How to complete this task
Your task is to return all of the records exactly, minus any images.

Material provided
────────────────────

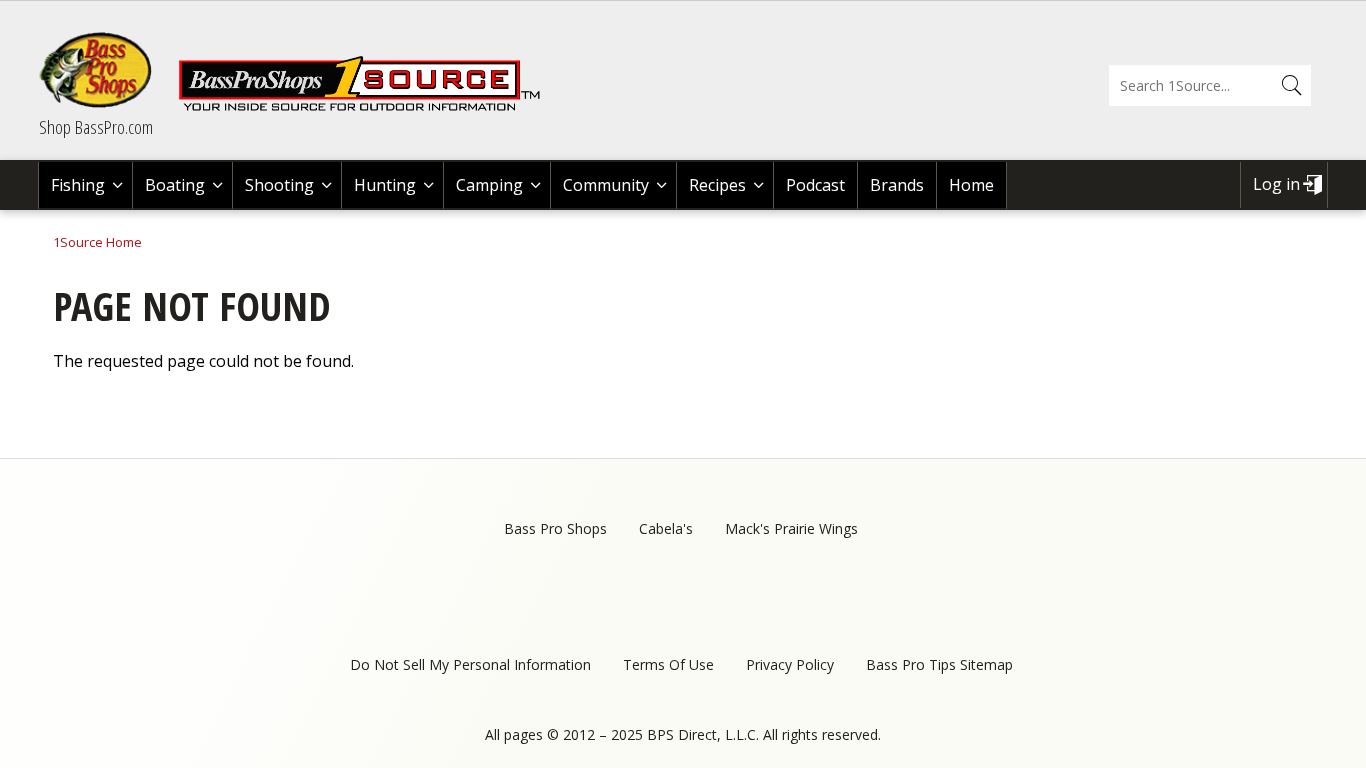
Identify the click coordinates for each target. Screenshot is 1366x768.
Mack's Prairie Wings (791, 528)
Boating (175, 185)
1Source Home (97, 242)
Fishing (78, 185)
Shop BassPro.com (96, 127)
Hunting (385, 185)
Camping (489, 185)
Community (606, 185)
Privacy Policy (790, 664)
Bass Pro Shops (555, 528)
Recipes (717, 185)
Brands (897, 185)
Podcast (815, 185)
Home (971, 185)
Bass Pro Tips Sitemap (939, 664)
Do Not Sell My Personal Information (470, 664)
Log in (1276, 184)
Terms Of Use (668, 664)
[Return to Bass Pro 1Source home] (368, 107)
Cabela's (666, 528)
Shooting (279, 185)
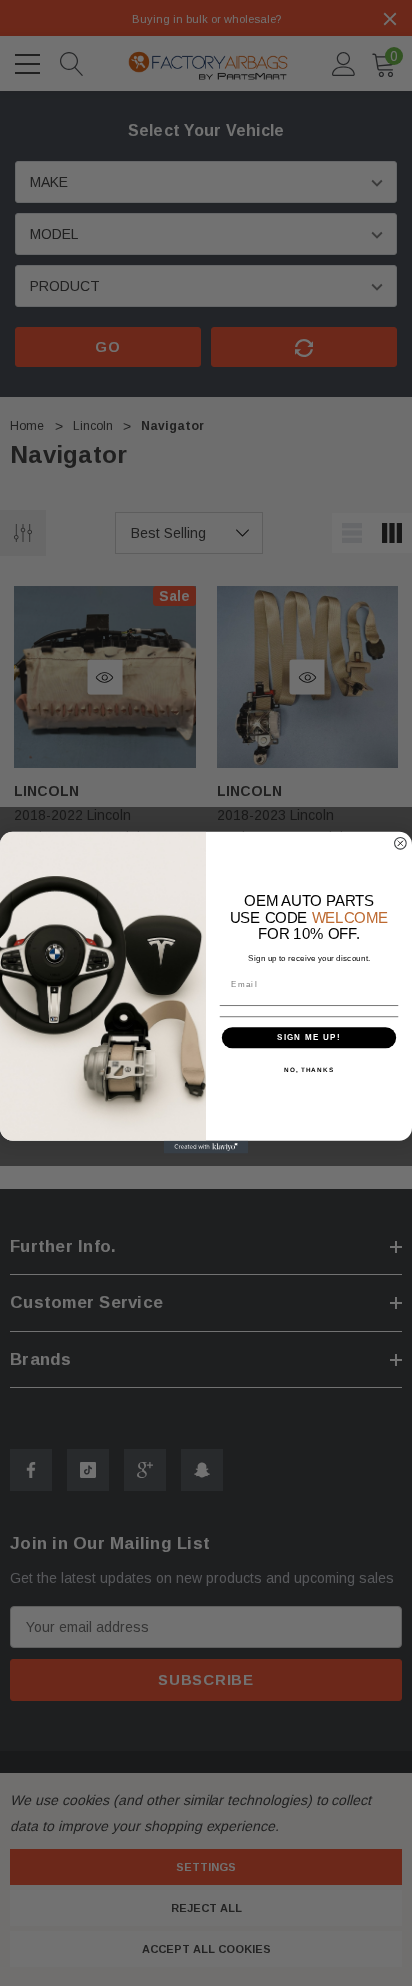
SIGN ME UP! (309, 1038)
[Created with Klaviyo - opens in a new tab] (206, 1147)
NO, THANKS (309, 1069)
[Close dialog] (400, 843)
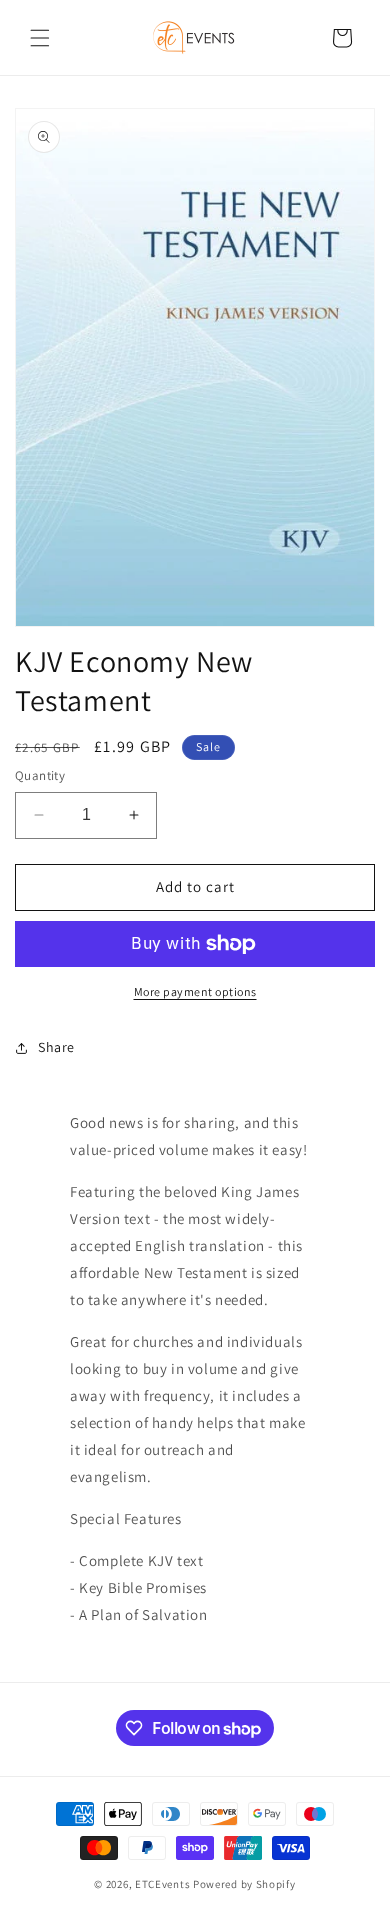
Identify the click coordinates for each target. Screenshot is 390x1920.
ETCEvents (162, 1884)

────────────────────

Output for this task
Identify the click coordinates for each target. Screenshot is 1366x768.
Mack's Prairie Wings (791, 528)
Boating (175, 185)
1Source Home (97, 242)
Fishing (78, 185)
Shop BassPro.com (96, 127)
Hunting (385, 185)
Camping (489, 185)
Community (606, 185)
Privacy Policy (790, 664)
Bass Pro Shops (555, 528)
Recipes (717, 185)
Brands (897, 185)
Podcast (815, 185)
Home (971, 185)
Bass Pro Tips Sitemap (939, 664)
Do Not Sell My Personal Information (470, 664)
Log in (1276, 184)
Terms Of Use (668, 664)
[Return to Bass Pro 1Source home] (368, 107)
Cabela's (666, 528)
Shooting (279, 185)
SIGN ME UP! (309, 1038)
[Created with Klaviyo - opens in a new tab] (206, 1147)
NO, THANKS (309, 1069)
[Close dialog] (400, 843)
Identify the click coordinates for each target. Screenshot is 390x1920.
ETCEvents (162, 1884)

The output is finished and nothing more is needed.